● Problem to solve
Print exactly the line that contains "Where should I", then every following line through the end of the material; include nothing else and no pictures.

────────

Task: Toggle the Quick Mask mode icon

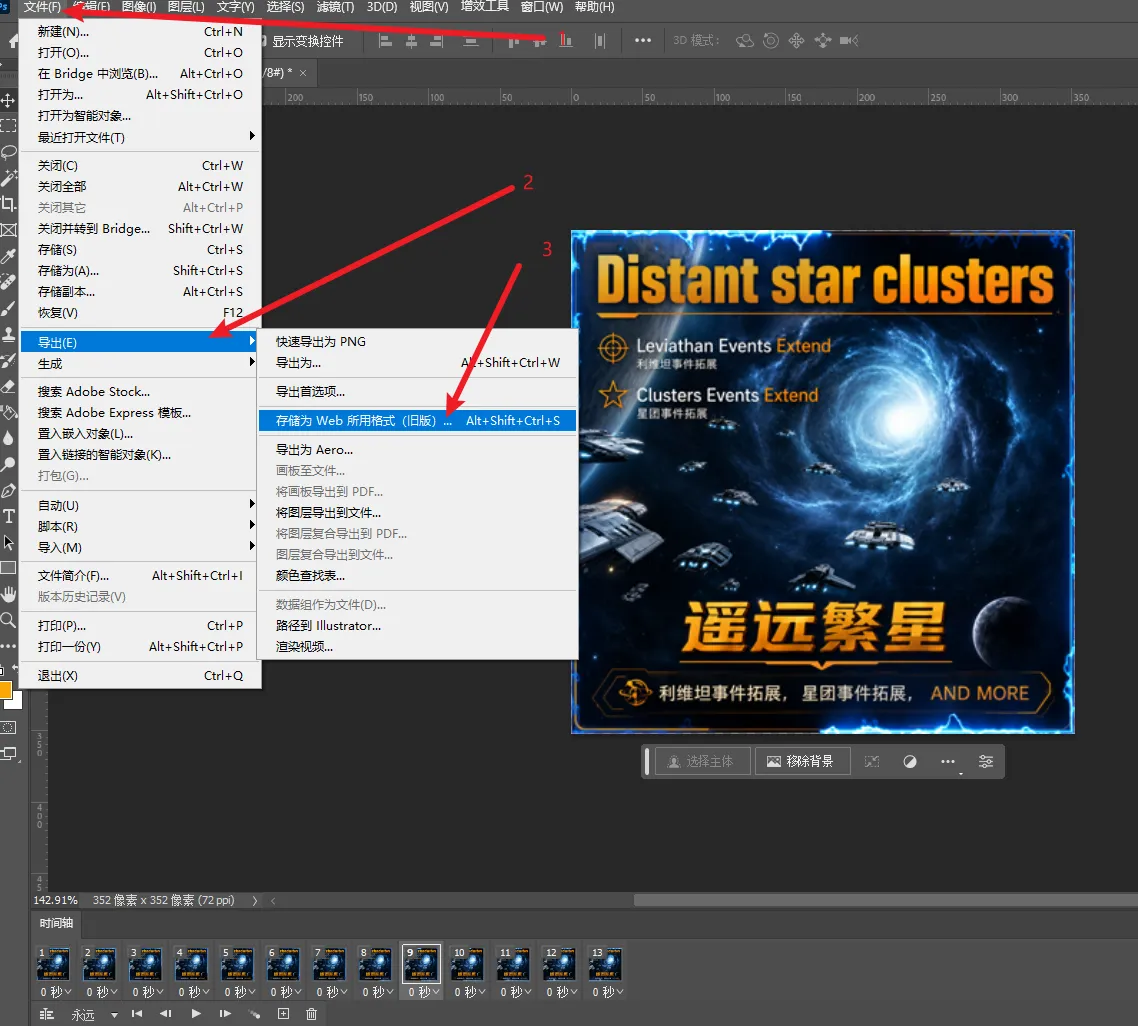Action: click(9, 727)

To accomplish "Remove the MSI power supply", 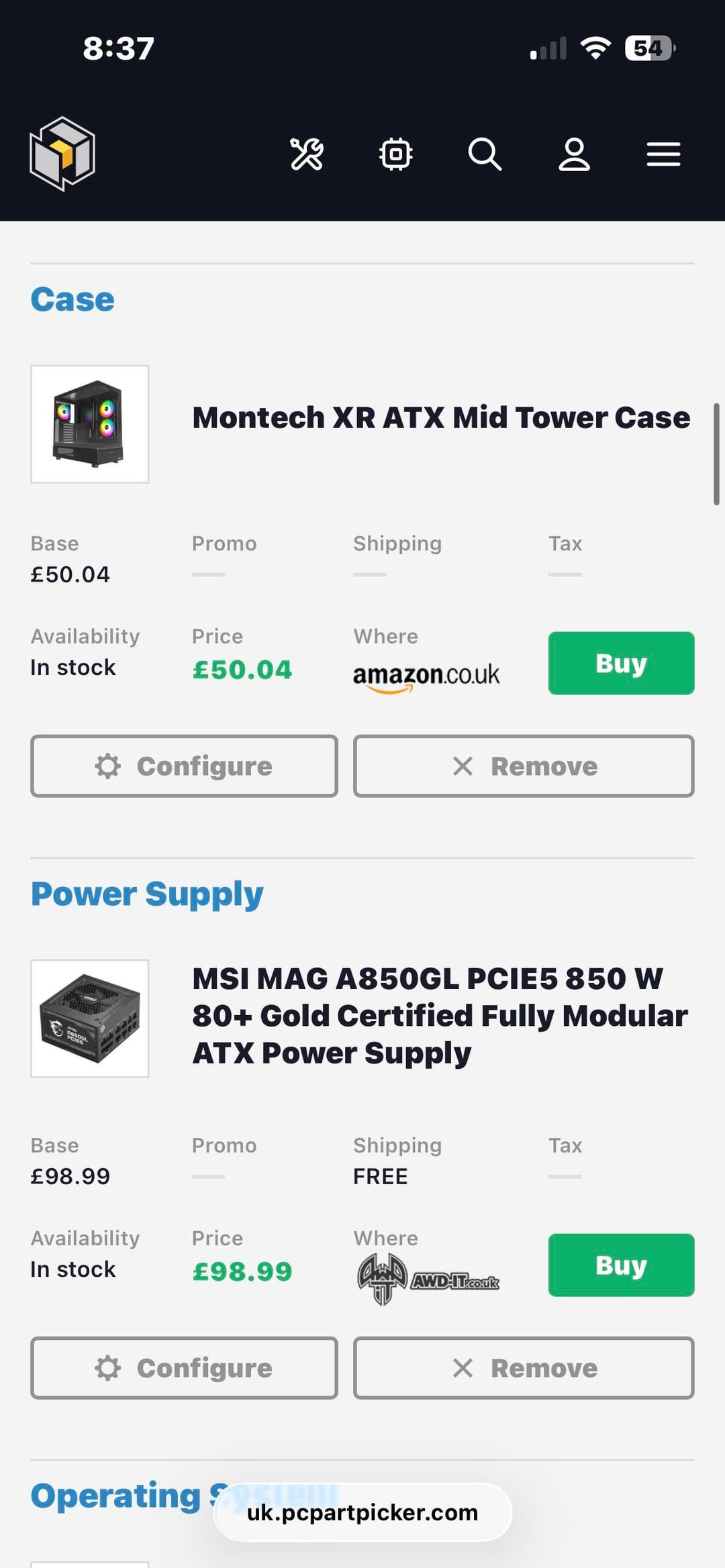I will point(524,1368).
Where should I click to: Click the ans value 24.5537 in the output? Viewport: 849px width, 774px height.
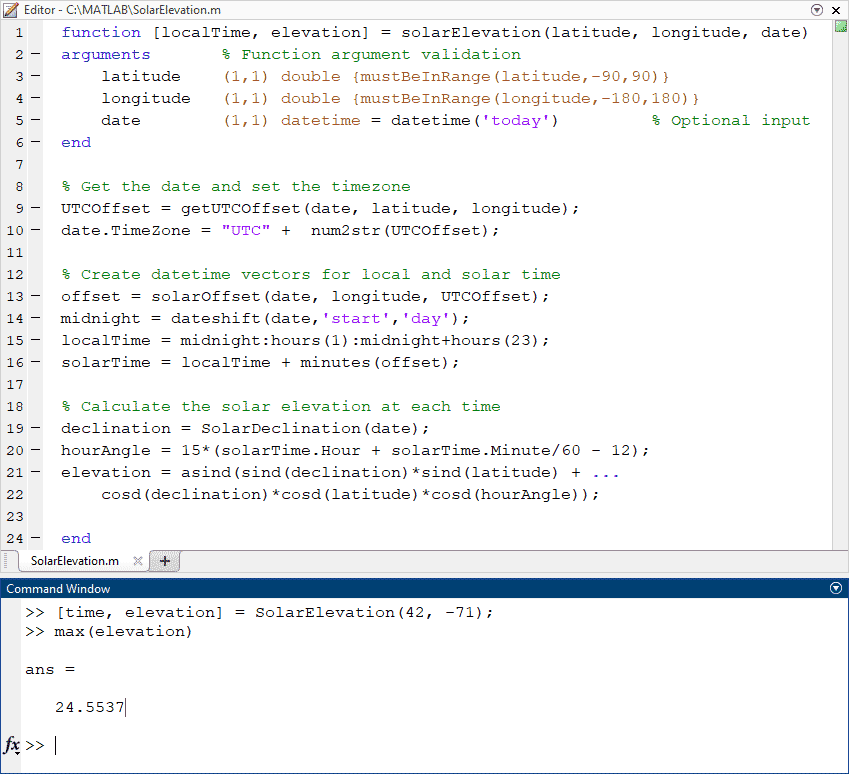(x=88, y=707)
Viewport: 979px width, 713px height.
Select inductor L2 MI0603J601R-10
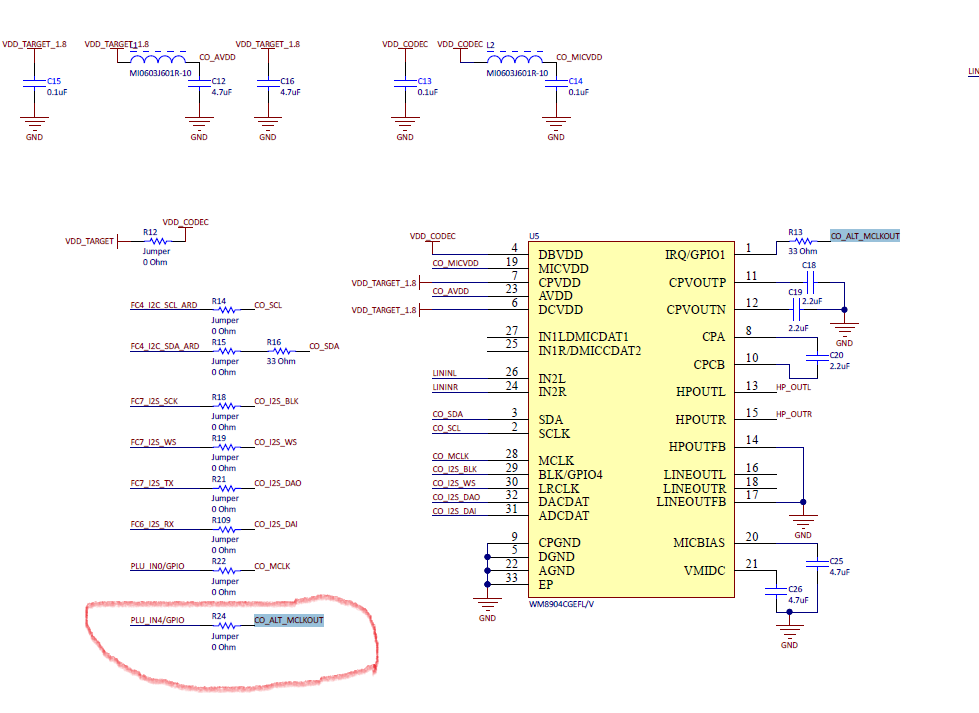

────────

● Expected answer
Where should I click to: Click the ans value 24.5537 in the output? Viewport: 849px width, 774px height.
(x=88, y=707)
Viewport: 979px width, 713px height.
Select inductor L2 MI0603J601R-10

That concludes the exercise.